I've written a class definition like

 public class Item
        {
            public double? 30dhi { get; set; }
            public double? 30dlo { get; set; }
            public double? 7dhi { get; set; }
            public double? 7dlo { get; set; }
        }

Why it's not allowing me to add properties having alphanumeric keys The error is like below

invalid token '30d' for class , struct or interface member declaration

Jon Skeet
people
quotationmark

Why it's not allowing me to add properties having alphanumeric keys

A property name has to be an identifier. Identifiers in C# can't start with a digit. You can have a digit after the first character, but not as the first character.
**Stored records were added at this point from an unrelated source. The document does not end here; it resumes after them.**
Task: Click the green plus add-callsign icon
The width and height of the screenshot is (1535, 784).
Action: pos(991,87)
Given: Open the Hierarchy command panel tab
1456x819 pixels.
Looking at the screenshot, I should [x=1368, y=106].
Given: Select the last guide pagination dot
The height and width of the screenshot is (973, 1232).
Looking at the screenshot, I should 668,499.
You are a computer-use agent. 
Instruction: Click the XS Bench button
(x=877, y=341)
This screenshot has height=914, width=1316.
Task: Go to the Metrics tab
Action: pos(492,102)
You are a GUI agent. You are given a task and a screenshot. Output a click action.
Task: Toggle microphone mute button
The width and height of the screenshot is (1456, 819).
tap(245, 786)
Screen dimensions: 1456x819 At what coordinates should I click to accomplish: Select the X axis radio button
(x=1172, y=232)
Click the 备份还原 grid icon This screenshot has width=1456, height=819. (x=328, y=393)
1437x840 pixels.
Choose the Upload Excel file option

See section 2.4.2 of the C# 5 specification for the precise details of what is allowed for an identifier. The full grammar is too long to post here usefully, but the crucial part is:

identifier-or-keyword:
   identifier-start-character identifier-part-charactersopt

identifier-start-character:
  letter-character
  _ (the underscore character U+005F)

identifier-part-characters:
  identifier-part-character
  identifier-part-characters identifier-part-character

identifier-part-character:
  letter-character
  decimal-digit-character
  connecting-character
  combining-character
  formatting-character

letter-character:
  A Unicode character of classes Lu, Ll, Lt, Lm, Lo, or Nl
  A unicode-escape-sequence representing a character of classes Lu, Ll, Lt, Lm, Lo, or Nl

Note that the example of 30d is a great one for why it's not allowed - that's actually a numeric literal, of the value 30 and type double. (You've actually got 30dhi of course, but the parser has parsed 30d as a token.)